Anybody know if this works?
Thanks in advance,
Still curious id that's standard procedure for the robots
to just check the robots.txt and come back later. If anybody knows please enlighten us all!
Just FYI, there IS an "Allow" -it's something new in the standards, don't know if they all read it tho'
Following is an explanation I found somewhere, in case
it helps someone:
User-agent: *
Disallow: /org/plans.html
Allow: /org/
Allow: /serv
Disallow: /
The following shows what robots are allowed to access:
[url.com...] No
[url.com...] No
[url.com...] Yes
[url.com...] Yes
[url.com...] Yes
[url.com...] No
[url.com...] No
A note to "AIR" - I'm so embarrassed! My site is awful.
It's 5 years old, from when I first learned HTML. The amazing part is that it works. I get a lot of replies
from my "free estimate" form. Been meaning to update it,
but have been too busy with my client's sites. Like the mechanic with the broken down car...
Well, thanks I feel a little better now...

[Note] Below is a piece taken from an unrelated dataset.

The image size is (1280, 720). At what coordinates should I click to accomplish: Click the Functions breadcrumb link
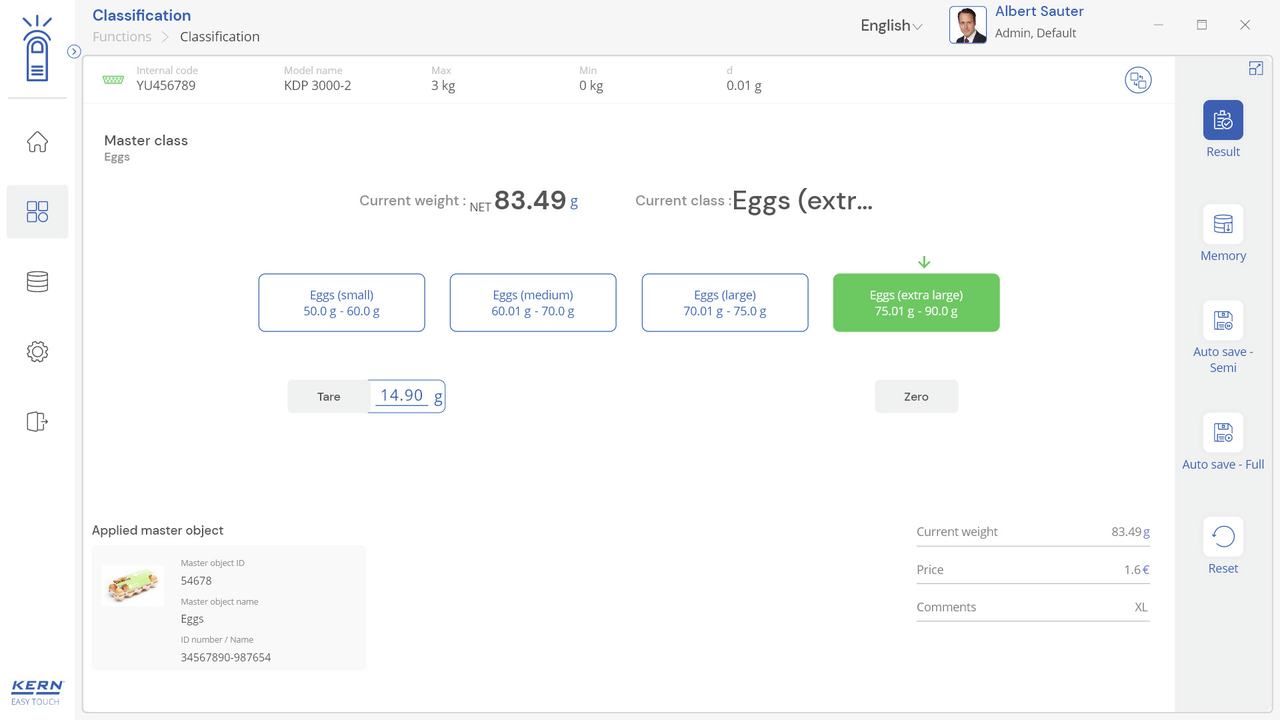click(122, 37)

Regarding the "Allow" here is the link:
[info.webcrawler.com...]
Here's an excerpt:
"Previous of this specification didn't provide the Allow line. The
introduction of the Allow line causes robots to behave slightly
differently under either specification:
If a /robots.txt contains an Allow which overrides a later occurring
Disallow, a robot ignoring Allow lines will not retrieve those
parts. This is considered acceptable because there is no requirement
for a robot to access URLs it is allowed to retrieve, and it is safe,
in that no URLs a Web site administrator wants to Disallow are be
allowed. It is expected this may in fact encourage robots to upgrade
compliance to the specification in this memo."
I'm so confused! Maybe we should start a new thread about this Allow thing. Nobody really seems to understand it. Whe I first ran into this it was on a site about promotion that claimed it would force some robots crawl your whole site.
As a matter of fact I'm going to do that now, I think it merits some discussion, don't you agree?
There really isn't anyway that I've found to force spiders to do anything. A new thread may be a good Idea, I suspect it will evolve along these lines.